Market conditions have also shifted significantly since the pipeline was first proposed. The rise of electric vehicles (EVs) and growing commitments to renewable energy are reshaping long-term demand for oil. According to the International Energy Agency’s 2024 Global EV Outlook, one in nine cars sold in the U.S. today is electric, a number expected to rise to nearly one in five by 2030. This trend has already impacted gasoline consumption, which peaked in the U.S. in 2016 and has since declined by over 6%, despite population growth. As the transportation sector continues to transition, the projected demand for heavy Canadian crude has leveled off, raising questions about the long-term necessity of new infrastructure like Keystone XL.

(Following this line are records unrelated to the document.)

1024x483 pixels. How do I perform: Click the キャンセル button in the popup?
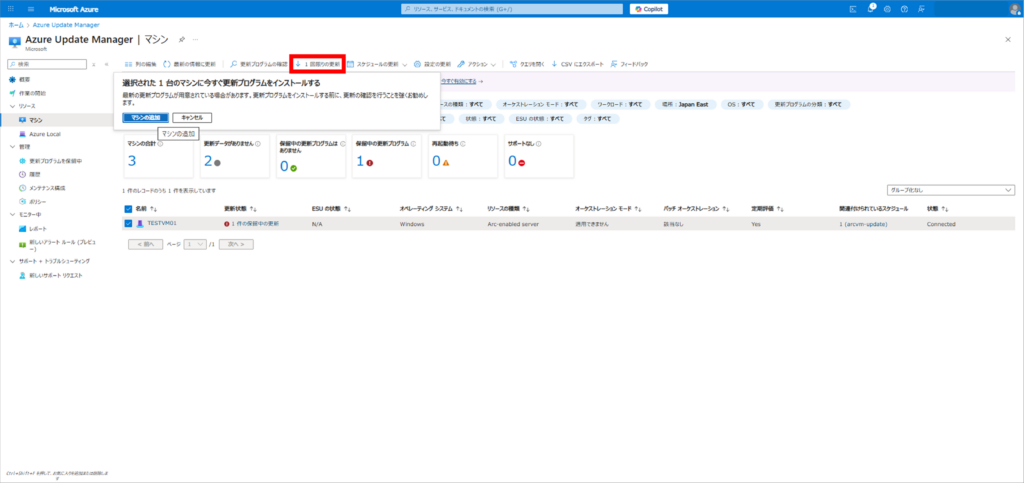pyautogui.click(x=192, y=118)
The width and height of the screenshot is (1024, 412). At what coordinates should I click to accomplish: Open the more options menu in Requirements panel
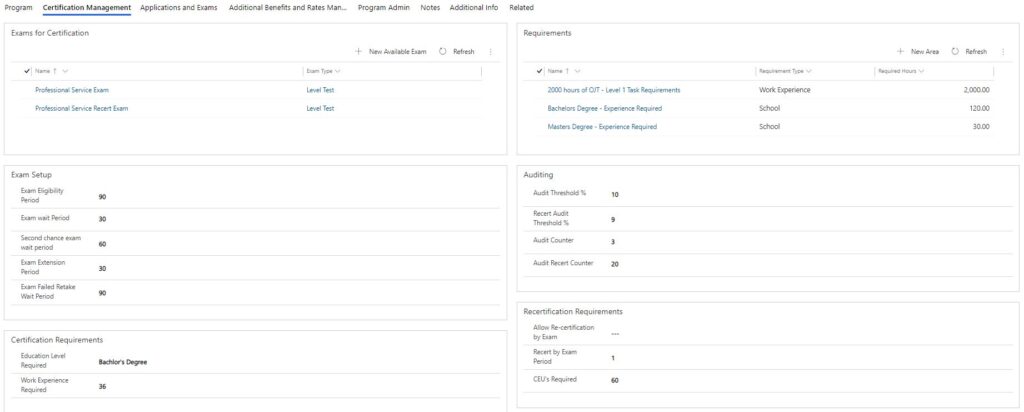click(1003, 52)
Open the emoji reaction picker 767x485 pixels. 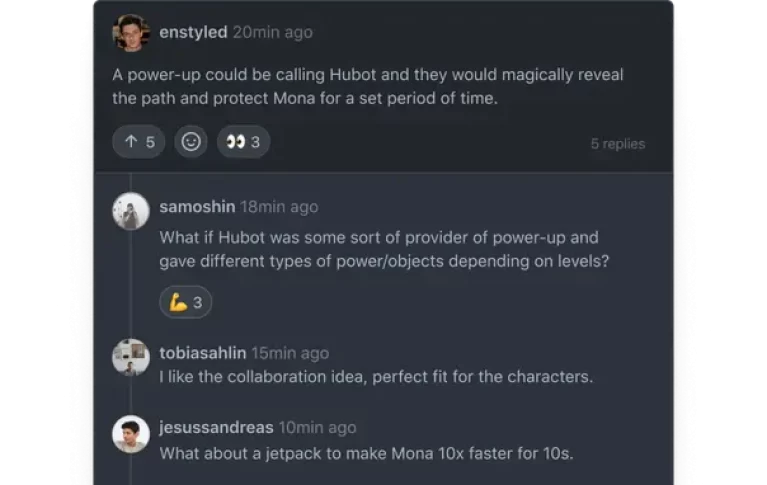pyautogui.click(x=191, y=142)
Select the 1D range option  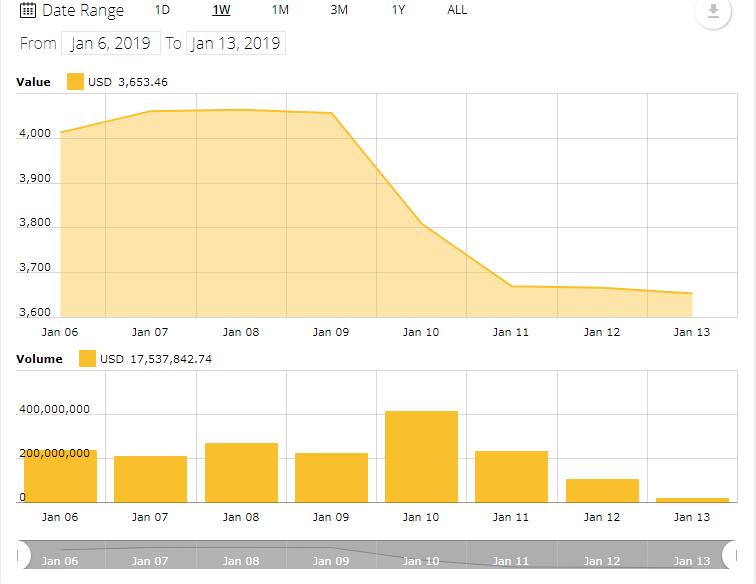tap(162, 10)
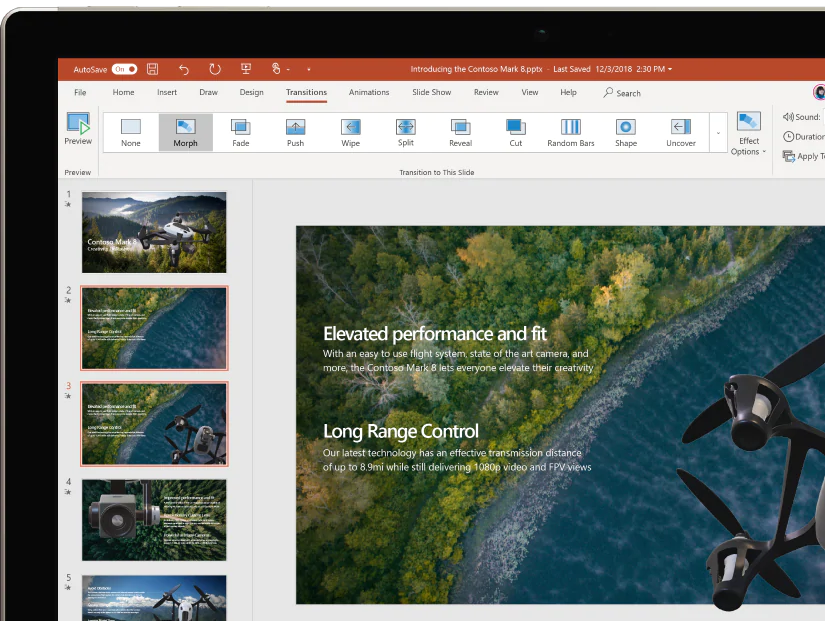Click the Redo arrow icon
Image resolution: width=825 pixels, height=621 pixels.
214,69
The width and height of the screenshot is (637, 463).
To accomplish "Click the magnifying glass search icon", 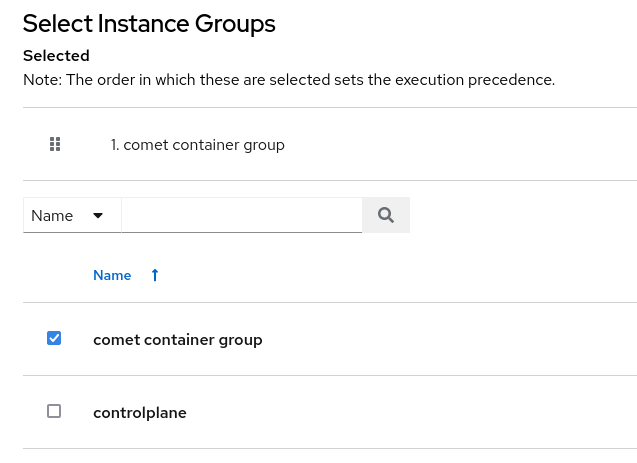I will pyautogui.click(x=386, y=215).
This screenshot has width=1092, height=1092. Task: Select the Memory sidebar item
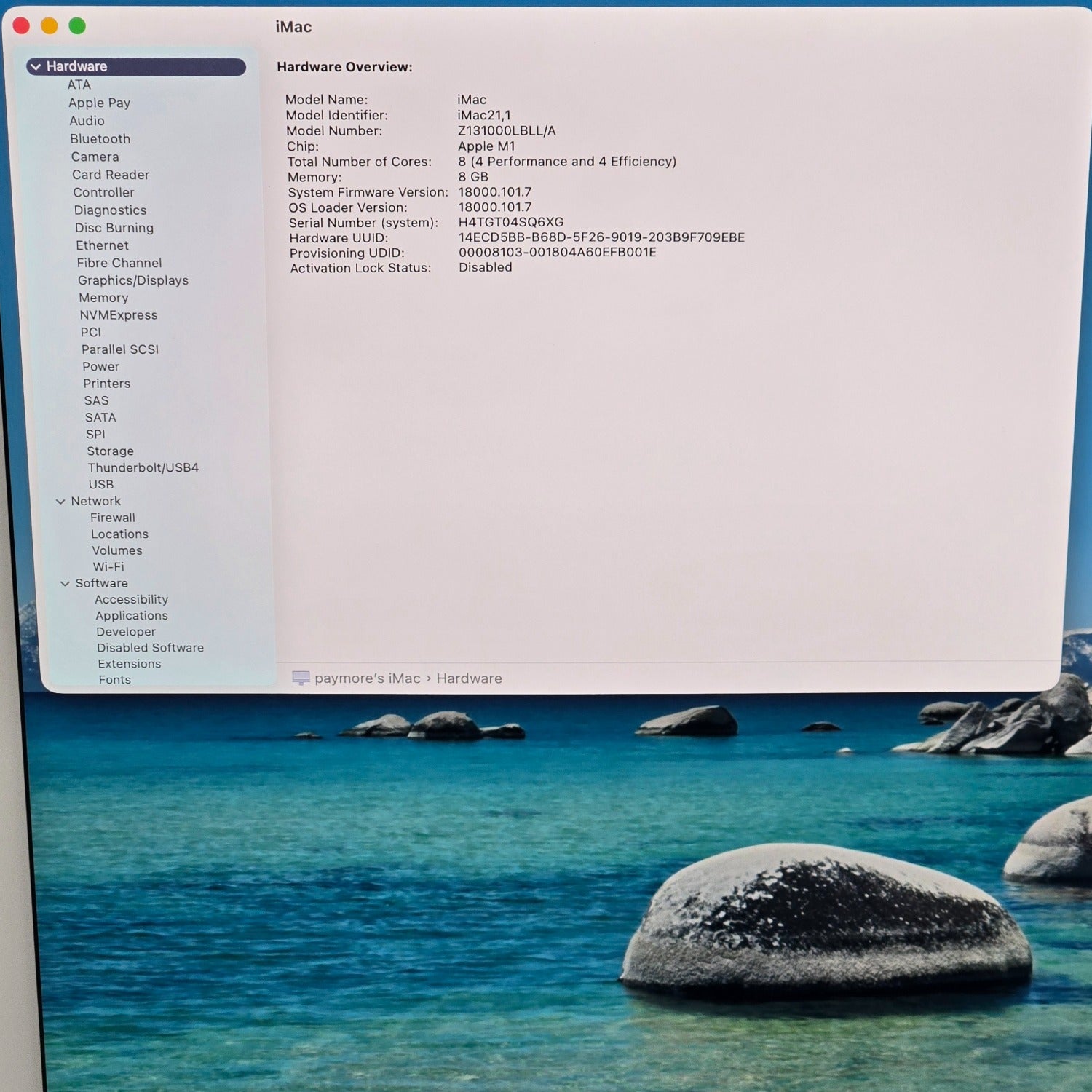[103, 298]
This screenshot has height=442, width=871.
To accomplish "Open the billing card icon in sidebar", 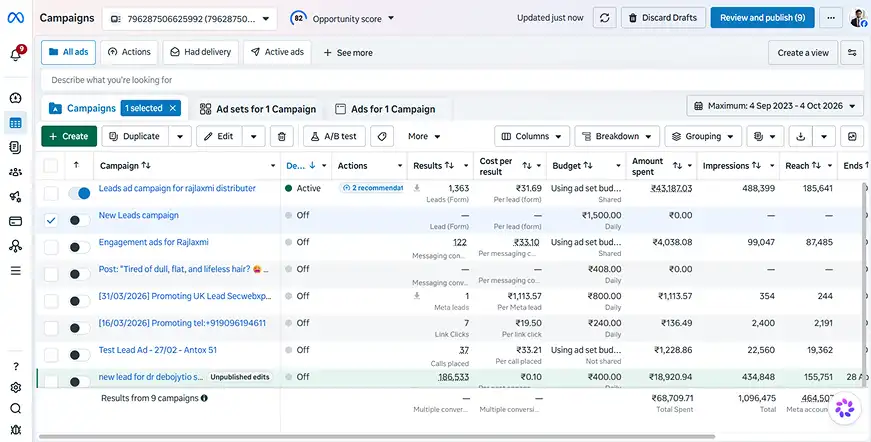I will 16,221.
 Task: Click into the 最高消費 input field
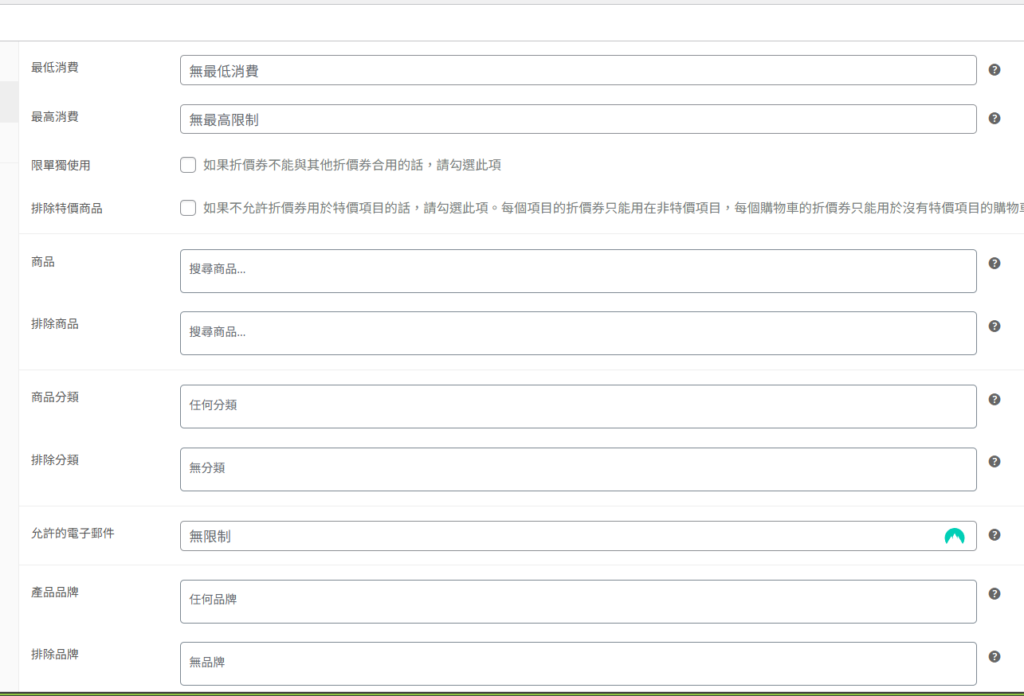(578, 119)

Source: EV Magazine – Regional market shares and growth factors
The political climate surrounding Keystone XL remains fraught. Any attempt to revive the project would undoubtedly face fierce resistance from environmental groups, indigenous organizations, and local communities, all of whom have successfully mounted legal challenges in the past. Moreover, the international arbitration tribunal’s recent dismissal of TC Energy’s $15 billion damage claim against the U.S. government underscores the legal and financial risks of pursuing such projects. Even if Trump were to fast-track approvals, the project could become entangled in court battles and face potential cancellation under a future administration.
Economically, the project’s viability is no longer as clear-cut as it once seemed. While heavy Canadian crude is well-suited for refining into diesel—a product in short supply globally—existing pipelines and rail networks have proven capable of meeting current demand. The Energy Information Administration reports that minor pipeline upgrades and flow reversals have enabled the efficient transport of additional oil, rendering new infrastructure less urgent. At the same time, financial markets have grown increasingly wary of investing in long-term fossil fuel projects, preferring to focus on renewable energy and decarbonization initiatives. The story of Keystone XL is a reflection of the broader tensions in modern energy policy. On one hand, there is a clear need for reliable, efficient infrastructure to support economic growth and energy security. On the other hand, the global push to combat climate change demands a shift away from fossil fuels and a reevaluation of legacy projects like Keystone XL. As Trump considers his options, he must weigh these competing priorities against the logistical, legal, and political hurdles that have only grown since the pipeline’s last cancellation.
In the end, Keystone XL may remain more of a political symbol than a practical solution. While its supporters see it as a path to jobs and energy independence, its detractors view it as a relic of an outdated energy paradigm. Whatever the outcome, the debate over Keystone XL underscores the complexities of balancing economic, environmental, and geopolitical considerations in a rapidly changing world.